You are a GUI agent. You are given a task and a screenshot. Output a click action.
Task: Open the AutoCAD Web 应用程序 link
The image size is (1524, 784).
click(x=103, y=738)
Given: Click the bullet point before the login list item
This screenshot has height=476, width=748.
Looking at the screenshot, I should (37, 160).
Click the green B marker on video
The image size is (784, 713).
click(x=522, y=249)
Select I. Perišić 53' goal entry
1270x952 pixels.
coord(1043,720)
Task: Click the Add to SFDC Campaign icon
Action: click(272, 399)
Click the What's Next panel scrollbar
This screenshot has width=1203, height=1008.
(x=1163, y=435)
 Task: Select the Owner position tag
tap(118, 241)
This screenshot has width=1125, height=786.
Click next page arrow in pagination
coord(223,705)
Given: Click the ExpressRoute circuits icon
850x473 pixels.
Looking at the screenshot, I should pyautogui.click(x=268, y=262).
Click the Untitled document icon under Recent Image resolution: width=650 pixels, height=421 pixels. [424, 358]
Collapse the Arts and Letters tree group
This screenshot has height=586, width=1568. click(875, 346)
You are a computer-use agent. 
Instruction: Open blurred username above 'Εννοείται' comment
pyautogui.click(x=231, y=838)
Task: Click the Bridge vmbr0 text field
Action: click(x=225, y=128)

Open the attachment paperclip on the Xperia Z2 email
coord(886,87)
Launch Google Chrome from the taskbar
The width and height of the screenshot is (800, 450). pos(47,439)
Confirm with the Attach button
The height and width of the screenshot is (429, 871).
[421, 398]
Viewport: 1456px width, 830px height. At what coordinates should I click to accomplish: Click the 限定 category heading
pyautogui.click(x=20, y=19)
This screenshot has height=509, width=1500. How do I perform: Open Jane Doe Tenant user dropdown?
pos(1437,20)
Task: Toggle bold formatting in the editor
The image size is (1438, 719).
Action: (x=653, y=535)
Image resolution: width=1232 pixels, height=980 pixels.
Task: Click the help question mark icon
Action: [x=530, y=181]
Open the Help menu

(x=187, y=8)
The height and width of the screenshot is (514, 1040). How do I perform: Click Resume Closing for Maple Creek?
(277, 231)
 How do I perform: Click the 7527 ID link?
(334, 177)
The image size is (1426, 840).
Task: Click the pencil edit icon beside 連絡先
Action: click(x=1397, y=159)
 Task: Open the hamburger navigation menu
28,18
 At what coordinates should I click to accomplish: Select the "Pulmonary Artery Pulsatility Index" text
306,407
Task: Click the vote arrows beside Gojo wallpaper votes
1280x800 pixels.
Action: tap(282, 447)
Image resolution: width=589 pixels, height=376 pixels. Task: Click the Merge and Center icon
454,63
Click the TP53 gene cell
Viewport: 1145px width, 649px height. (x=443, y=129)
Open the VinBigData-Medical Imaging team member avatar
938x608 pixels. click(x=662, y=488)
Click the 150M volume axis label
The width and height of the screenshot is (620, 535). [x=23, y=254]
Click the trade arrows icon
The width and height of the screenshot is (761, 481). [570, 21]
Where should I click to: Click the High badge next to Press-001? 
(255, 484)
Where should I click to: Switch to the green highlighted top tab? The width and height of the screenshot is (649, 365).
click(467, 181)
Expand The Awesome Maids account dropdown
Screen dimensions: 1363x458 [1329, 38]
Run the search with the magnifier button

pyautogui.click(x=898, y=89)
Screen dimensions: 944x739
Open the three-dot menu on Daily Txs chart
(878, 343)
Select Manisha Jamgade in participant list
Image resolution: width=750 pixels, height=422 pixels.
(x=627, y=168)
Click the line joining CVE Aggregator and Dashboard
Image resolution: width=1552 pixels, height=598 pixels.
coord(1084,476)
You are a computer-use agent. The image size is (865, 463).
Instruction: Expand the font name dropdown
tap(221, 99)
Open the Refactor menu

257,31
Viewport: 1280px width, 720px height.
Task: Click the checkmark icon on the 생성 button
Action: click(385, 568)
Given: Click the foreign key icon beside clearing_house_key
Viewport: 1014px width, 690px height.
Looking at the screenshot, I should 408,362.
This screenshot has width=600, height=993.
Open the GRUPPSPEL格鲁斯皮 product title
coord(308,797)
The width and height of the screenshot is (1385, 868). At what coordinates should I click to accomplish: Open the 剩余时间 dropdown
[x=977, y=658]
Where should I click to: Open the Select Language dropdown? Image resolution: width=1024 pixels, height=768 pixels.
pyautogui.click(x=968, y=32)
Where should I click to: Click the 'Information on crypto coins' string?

| Try it |
Go through the records and output them all, word for word.

| Task response |
You are a GUI agent. You are given a task and a screenshot. Output a click action.
Task: Open the AutoCAD Web 应用程序 link
The image size is (1524, 784).
click(x=103, y=738)
Given: Click the bullet point before the login list item
This screenshot has height=476, width=748.
Looking at the screenshot, I should (37, 160).
Click the green B marker on video
The image size is (784, 713).
click(x=522, y=249)
Select I. Perišić 53' goal entry
1270x952 pixels.
coord(1043,720)
Task: Click the Add to SFDC Campaign icon
Action: click(272, 399)
Click the What's Next panel scrollbar
This screenshot has width=1203, height=1008.
(x=1163, y=435)
 Task: Select the Owner position tag
tap(118, 241)
This screenshot has width=1125, height=786.
Click next page arrow in pagination
coord(223,705)
Given: Click the ExpressRoute circuits icon
850x473 pixels.
Looking at the screenshot, I should pyautogui.click(x=268, y=262).
Click the Untitled document icon under Recent Image resolution: width=650 pixels, height=421 pixels. [424, 358]
Collapse the Arts and Letters tree group
This screenshot has height=586, width=1568. click(875, 346)
You are a computer-use agent. 
Instruction: Open blurred username above 'Εννοείται' comment
pyautogui.click(x=231, y=838)
Task: Click the Bridge vmbr0 text field
Action: click(x=225, y=128)

Open the attachment paperclip on the Xperia Z2 email
coord(886,87)
Launch Google Chrome from the taskbar
The width and height of the screenshot is (800, 450). pos(47,439)
Confirm with the Attach button
The height and width of the screenshot is (429, 871).
[421, 398]
Viewport: 1456px width, 830px height. At what coordinates should I click to accomplish: Click the 限定 category heading
pyautogui.click(x=20, y=19)
This screenshot has height=509, width=1500. How do I perform: Open Jane Doe Tenant user dropdown?
pos(1437,20)
Task: Toggle bold formatting in the editor
The image size is (1438, 719).
Action: (x=653, y=535)
Image resolution: width=1232 pixels, height=980 pixels.
Task: Click the help question mark icon
Action: [x=530, y=181]
Open the Help menu

(x=187, y=8)
The height and width of the screenshot is (514, 1040). How do I perform: Click Resume Closing for Maple Creek?
(277, 231)
 How do I perform: Click the 7527 ID link?
(334, 177)
The image size is (1426, 840).
Task: Click the pencil edit icon beside 連絡先
Action: click(x=1397, y=159)
 Task: Open the hamburger navigation menu
28,18
 At what coordinates should I click to accomplish: Select the "Pulmonary Artery Pulsatility Index" text
306,407
Task: Click the vote arrows beside Gojo wallpaper votes
1280x800 pixels.
Action: tap(282, 447)
Image resolution: width=589 pixels, height=376 pixels. Task: Click the Merge and Center icon
454,63
Click the TP53 gene cell
Viewport: 1145px width, 649px height. (x=443, y=129)
Open the VinBigData-Medical Imaging team member avatar
938x608 pixels. click(x=662, y=488)
Click the 150M volume axis label
The width and height of the screenshot is (620, 535). [x=23, y=254]
Click the trade arrows icon
The width and height of the screenshot is (761, 481). [570, 21]
Where should I click to: Click the High badge next to Press-001? 
(255, 484)
Where should I click to: Switch to the green highlighted top tab? The width and height of the screenshot is (649, 365).
click(467, 181)
Expand The Awesome Maids account dropdown
Screen dimensions: 1363x458 [1329, 38]
Run the search with the magnifier button

pyautogui.click(x=898, y=89)
Screen dimensions: 944x739
Open the three-dot menu on Daily Txs chart
(878, 343)
Select Manisha Jamgade in participant list
Image resolution: width=750 pixels, height=422 pixels.
(x=627, y=168)
Click the line joining CVE Aggregator and Dashboard
Image resolution: width=1552 pixels, height=598 pixels.
coord(1084,476)
You are a computer-use agent. The image size is (865, 463).
Instruction: Expand the font name dropdown
tap(221, 99)
Open the Refactor menu

257,31
Viewport: 1280px width, 720px height.
Task: Click the checkmark icon on the 생성 button
Action: click(385, 568)
Given: Click the foreign key icon beside clearing_house_key
Viewport: 1014px width, 690px height.
Looking at the screenshot, I should 408,362.
This screenshot has width=600, height=993.
Open the GRUPPSPEL格鲁斯皮 product title
coord(308,797)
The width and height of the screenshot is (1385, 868). At what coordinates should I click to accomplish: Open the 剩余时间 dropdown
[x=977, y=658]
Where should I click to: Open the Select Language dropdown? Image resolution: width=1024 pixels, height=768 pixels.
pyautogui.click(x=968, y=32)
Where should I click to: Click the 'Information on crypto coins' string?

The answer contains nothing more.